Every entry has to be output exactly, with none skipped.

__________________________________________________

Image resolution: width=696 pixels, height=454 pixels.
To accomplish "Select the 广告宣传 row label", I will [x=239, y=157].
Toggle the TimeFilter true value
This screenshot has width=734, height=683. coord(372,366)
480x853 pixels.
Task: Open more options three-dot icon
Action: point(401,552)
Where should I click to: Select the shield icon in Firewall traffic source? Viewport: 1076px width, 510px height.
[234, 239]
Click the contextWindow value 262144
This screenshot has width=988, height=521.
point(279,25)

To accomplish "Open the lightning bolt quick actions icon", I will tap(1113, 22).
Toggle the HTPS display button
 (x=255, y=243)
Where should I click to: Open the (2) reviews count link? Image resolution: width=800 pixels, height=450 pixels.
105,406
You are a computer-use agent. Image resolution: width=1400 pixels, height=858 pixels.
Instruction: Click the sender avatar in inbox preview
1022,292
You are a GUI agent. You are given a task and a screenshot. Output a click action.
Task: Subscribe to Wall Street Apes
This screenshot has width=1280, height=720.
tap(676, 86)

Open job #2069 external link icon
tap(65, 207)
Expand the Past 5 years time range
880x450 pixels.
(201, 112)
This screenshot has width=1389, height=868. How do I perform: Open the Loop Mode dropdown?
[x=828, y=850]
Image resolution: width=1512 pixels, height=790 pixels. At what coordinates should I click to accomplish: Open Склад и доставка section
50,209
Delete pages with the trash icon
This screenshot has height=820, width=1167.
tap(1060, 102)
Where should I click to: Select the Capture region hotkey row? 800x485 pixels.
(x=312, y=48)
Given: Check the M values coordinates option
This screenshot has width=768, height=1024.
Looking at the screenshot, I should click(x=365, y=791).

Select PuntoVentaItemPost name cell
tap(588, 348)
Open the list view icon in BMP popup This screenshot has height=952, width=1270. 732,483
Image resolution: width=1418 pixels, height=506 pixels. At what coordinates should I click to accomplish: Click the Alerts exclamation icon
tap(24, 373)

__________________________________________________

_Expected answer_
Image resolution: width=696 pixels, height=454 pixels.
To accomplish "Select the 广告宣传 row label", I will [x=239, y=157].
Toggle the TimeFilter true value
This screenshot has width=734, height=683. coord(372,366)
480x853 pixels.
Task: Open more options three-dot icon
Action: point(401,552)
Where should I click to: Select the shield icon in Firewall traffic source? Viewport: 1076px width, 510px height.
[234, 239]
Click the contextWindow value 262144
This screenshot has width=988, height=521.
point(279,25)

To accomplish "Open the lightning bolt quick actions icon", I will tap(1113, 22).
Toggle the HTPS display button
 (x=255, y=243)
Where should I click to: Open the (2) reviews count link? Image resolution: width=800 pixels, height=450 pixels.
105,406
You are a computer-use agent. Image resolution: width=1400 pixels, height=858 pixels.
Instruction: Click the sender avatar in inbox preview
1022,292
You are a GUI agent. You are given a task and a screenshot. Output a click action.
Task: Subscribe to Wall Street Apes
This screenshot has width=1280, height=720.
tap(676, 86)

Open job #2069 external link icon
tap(65, 207)
Expand the Past 5 years time range
880x450 pixels.
(201, 112)
This screenshot has width=1389, height=868. How do I perform: Open the Loop Mode dropdown?
[x=828, y=850]
Image resolution: width=1512 pixels, height=790 pixels. At what coordinates should I click to accomplish: Open Склад и доставка section
50,209
Delete pages with the trash icon
This screenshot has height=820, width=1167.
tap(1060, 102)
Where should I click to: Select the Capture region hotkey row? 800x485 pixels.
(x=312, y=48)
Given: Check the M values coordinates option
This screenshot has width=768, height=1024.
Looking at the screenshot, I should click(x=365, y=791).

Select PuntoVentaItemPost name cell
tap(588, 348)
Open the list view icon in BMP popup This screenshot has height=952, width=1270. 732,483
Image resolution: width=1418 pixels, height=506 pixels. At what coordinates should I click to accomplish: Click the Alerts exclamation icon
tap(24, 373)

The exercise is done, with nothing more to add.